On 13/04/2014 1:35 p.m., Alex Rousskov wrote:
> On 04/11/2014 09:01 AM, Amos Jeffries wrote:
>> Patch attached for just these SBuf and related unit test changes.
>
>
>> +int
>> +SBuf::compare(const char *s, SBufCaseSensitive isCaseSensitive, const size_type n) const
>> +{
>> + // 0-length comparison,
>> + // or full-length compare for NULL-string
>> + if (!n || (n == npos && !s)) {
>> + ++stats.compareFast;
>> + return 0;
>> + }
>
> I suggest removing the (n == npos && !s) part (as already discussed on
> #squidev?). IMO, Squid should assert if somebody tries to compare SBuf
> with an unknown number of characters (npos and !s), as opposed to
> comparing SBuf with zero characters (!n).
>

Done.

>
>> + /// comparison with a C-string
>> + int compare(const char *s, SBufCaseSensitive isCaseSensitive, const size_type n) const;
> ...
>> + const size_type byteCompareLen = min(n, length());
>> + ++stats.compareSlow;
>> + int rv = 0;
>> + if (isCaseSensitive == caseSensitive) {
>> + rv = memcmp(buf(), s, byteCompareLen);
>> + } else {
>> + rv = memcasecmp(buf(), s, byteCompareLen);
>> + }
>
> The code above may access s bytes beyond s's 0-terminator (if any). The
> header file claims to provide a C-string [i.e., strncmp()] interface,
> but the .cc file implements something close to a memcmp() interface instead.
>
> The difference between memcmp and strcmp APIs is that the former stops
> at n while the latter also stops at the first terminator character
> (whichever comes first). The difference is not important for readable
> text, of course, but it becomes critical when dealing with "binary" data.
>

memcmp() is documented at stopping at the byte when the strings differ.
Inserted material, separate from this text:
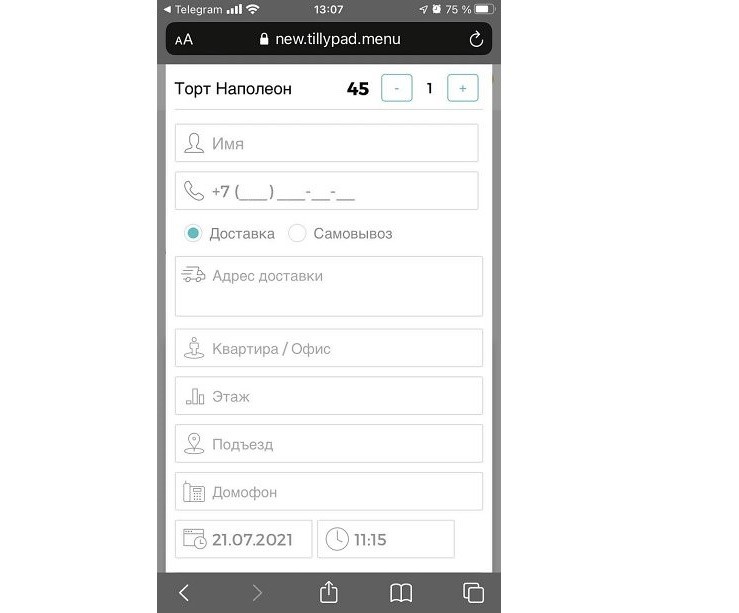Focus the +7 phone number field
Viewport: 739px width, 613px height.
[327, 191]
The if-statement guaranteeing length() <= n, will truncate this SBuf so
min(n, length()) is never greater than n and thus should never be >
strlen(s)+terminator.

So, only if both contain the terminator at the same byte AND n >
strlen(s)+1, AND this SBuf contains a terminator internally at exactly
the right byte can it possibly skip past.

Code which is presenting n > strlen(s)+1 is broken despite all that.
Shall we add yet another assert?

NOTE that strn*cmp variants will produce ==0 results in the above broken
case whereas SBuf comparison will produce ==1 or ==-1 (input sizes differ).
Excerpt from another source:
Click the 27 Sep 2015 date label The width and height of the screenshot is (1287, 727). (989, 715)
> For example, something like the expression below should not access
> non-existent characters in the second parameter, despite a large N:
>
> strncmp(buf, "123", 1000)
>
> In the proposed implementation, buf.compare("123",, 1000) may access
> "1234"[100] and such for some buf values. More on that below.
>
> Please note that testComparisonStdN() in test cases hints at that by
> trying to trigger invalid access bugs. That test case should try harder,
> apparently :-). For example, instead of doing "2 + min(...)", we should
> probably add:
>
> testComparisonStdN(left, right, maxN + 1024*1024);
>
> or something like that, in hope to crash the test if the implementation
> does try to go beyond left's or right's end. However, I realize that
> catching such bugs reliably is very difficult and may require
> hand-crafted test cases.

Indeed the test as written does prove that this overrun case is NOT
happening for common-case strings where there is no matching terminator
at *exactly* the right palce in the SBuf.
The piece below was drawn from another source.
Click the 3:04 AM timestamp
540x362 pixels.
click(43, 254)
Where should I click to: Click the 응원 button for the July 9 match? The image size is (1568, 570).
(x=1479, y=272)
Added a test for the rare case.

>
> Suggestion:
>
> * If you want to just implement the C-string strncmp() interface, rename
> cmp() to strCmp(), compare() to strCompare(), and adjust the code
> accordingly.
>
> * If you also want to implement the memcmp() interface, then add
> memCmp() and memCompare() (with a required n parameter each) and adjust
> the copied code accordingly.
>
>
>
>> + // pretend we have a terminator and check against s.
>> + return s[length()] == '\0' ? 0 : -1;
>
> Similar to the above, what if s[length()] does not exist? For example,
> in pseudo code:
>
> SBuf buf("1234");
> char s[3] = { '1', '2', '3', }; // s[3] does not exist
> buf.cmp(s, 3);
>
> Please note that the above problem applies to both strCmp() and memCmp()
> flavors of the code.

The SBuf truncation path is taken on buf. At which point it is
memcmp("123", s, 3) ==> 0.

>
> Also, it is not clear (to me) what the above code tries to accomplish.
> The comment does not really clarify things [for me], especially since
> "we" usually refers to the "this" object but the expression does not
> check the "this" object buffer. If this code stays, please rephrase.

C-string comparisons are including the terminator bytes for their final
EOS results **.

This handles all the cases where:
 SBuf left = "foo"
 char* right = "foo"
 left.cmp(right, 4);

In c-string comparisions these produce ==0. Using the X-longer-then-Y
logic pattern it would produce ==1 like "foo" vs "fooz".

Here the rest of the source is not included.